The food safety watchdog announced yesterday that it would formally advise government ministers – who will make the final decision on labelling – that increased allergen information on all pre-packed direct sale food would give consumers greater confidence in the food they eat.
But BSA director Jim Winship has said the decision could put more lives at risk, adding that making recipe sheets available to consumers was a better option.
“In a foodservice environment, it is impossible to avoid traces of allergens crossing from one product to another,” he warned. “Putting a full ingredients list on a pack and highlighting the allergens it contains will give false assurances to consumers in environments where there is such a risk of cross-contamination.”
Prepacked foods for direct sale are those packed on the same premises from which they are sold, such as a packaged sandwich or salad made by staff earlier in the day and placed on a shelf for purchase.
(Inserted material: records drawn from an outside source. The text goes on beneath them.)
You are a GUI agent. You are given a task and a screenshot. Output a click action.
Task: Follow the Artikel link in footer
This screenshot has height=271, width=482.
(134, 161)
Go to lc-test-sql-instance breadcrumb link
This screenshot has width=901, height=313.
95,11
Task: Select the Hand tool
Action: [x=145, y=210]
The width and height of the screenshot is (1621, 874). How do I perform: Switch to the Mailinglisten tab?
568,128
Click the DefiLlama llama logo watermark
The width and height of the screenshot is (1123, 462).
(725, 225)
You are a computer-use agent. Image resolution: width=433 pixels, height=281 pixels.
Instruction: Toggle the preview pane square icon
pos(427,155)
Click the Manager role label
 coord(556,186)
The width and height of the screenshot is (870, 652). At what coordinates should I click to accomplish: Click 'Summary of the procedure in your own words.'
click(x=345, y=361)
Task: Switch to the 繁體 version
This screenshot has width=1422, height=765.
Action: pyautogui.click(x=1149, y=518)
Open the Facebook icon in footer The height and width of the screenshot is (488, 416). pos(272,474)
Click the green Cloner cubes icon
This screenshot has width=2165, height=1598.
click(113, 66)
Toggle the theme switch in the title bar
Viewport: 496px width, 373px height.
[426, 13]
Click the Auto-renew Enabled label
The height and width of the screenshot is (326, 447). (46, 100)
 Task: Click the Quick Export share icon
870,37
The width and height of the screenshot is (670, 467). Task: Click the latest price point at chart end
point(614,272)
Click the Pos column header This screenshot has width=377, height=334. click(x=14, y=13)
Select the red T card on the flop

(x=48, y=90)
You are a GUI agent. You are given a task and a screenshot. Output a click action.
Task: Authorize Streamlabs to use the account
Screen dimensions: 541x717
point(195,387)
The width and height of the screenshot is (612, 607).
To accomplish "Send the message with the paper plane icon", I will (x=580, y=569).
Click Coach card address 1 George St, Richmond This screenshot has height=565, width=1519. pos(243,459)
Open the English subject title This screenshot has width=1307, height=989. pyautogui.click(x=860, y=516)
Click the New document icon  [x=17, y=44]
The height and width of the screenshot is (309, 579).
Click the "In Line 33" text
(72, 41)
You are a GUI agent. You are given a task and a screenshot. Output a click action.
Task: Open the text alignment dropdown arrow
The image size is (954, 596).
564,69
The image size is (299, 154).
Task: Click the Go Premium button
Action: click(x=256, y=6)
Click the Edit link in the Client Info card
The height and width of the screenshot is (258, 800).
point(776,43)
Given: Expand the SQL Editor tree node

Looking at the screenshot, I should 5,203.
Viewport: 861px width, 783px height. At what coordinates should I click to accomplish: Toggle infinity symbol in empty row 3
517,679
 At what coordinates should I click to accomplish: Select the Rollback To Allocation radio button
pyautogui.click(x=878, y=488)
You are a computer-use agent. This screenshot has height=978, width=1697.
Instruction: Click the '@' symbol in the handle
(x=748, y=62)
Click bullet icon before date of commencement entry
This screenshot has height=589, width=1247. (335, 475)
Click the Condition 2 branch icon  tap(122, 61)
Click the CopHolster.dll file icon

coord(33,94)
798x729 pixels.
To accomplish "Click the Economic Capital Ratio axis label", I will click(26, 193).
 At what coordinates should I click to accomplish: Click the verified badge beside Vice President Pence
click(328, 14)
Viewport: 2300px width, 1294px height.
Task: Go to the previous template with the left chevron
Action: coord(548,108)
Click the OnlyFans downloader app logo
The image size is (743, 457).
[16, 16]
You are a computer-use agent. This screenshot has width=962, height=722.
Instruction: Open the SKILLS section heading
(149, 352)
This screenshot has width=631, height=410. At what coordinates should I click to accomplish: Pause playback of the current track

Under current laws, these are not required to carry labels and information on allergens, as it is expected that the customer can speak with the person who made or packed the product for this information.
Full ingredients labelling would deliver a significant improvement and greater consistency by following the same labelling system consumers are familiar with on packaged food, the FSA has decided.
Allergens have been in spotlight since last year’s inquest into the death of teenager Natasha Ednan-Laperouse, who died after eating a Pret A Manger baguette that contained sesame, to which she was allergic.
Pret has since removed allergens from more than 70 products as part of a five-point allergy plan that also includes full ingredient labels in every UK shop.
“Food allergies and intolerance affects millions of people and its impact can be as big or bigger than almost all other foodborne diseases,” said FSA chair Heather Hancock
“That is why we have concluded that more extensive food labelling is the right outcome to provide greater protection for consumers, but introduced in a way that we can be confident it will work.”
The BSA’s Winship added that his association fully supported making full ingredient lists available to customers, but believed this should be done in the form of recipe sheets that also stated all the allergens used in the business and the risks of cross-contamination.
“It is complete madness that a government agency responsible for food safety can blindly ignore the risks involved,” he declared.
The FSA board has also agreed work should be undertaken to promote and accelerate sharing of best practice across the industry and improve awareness in businesses and with the public.
“While it is impossible to eliminate the risks entirely, we consider that this change, along with other measures we are prioritising, will deliver more effective protection for allergic consumers,” added Hancock.
Writing in British Baker last year, British Sandwich & Food to Go Association director Jim Winship said the association did not believe full labelling of products was the answer to the allergen problem as it ignored the risks of cross-contamination.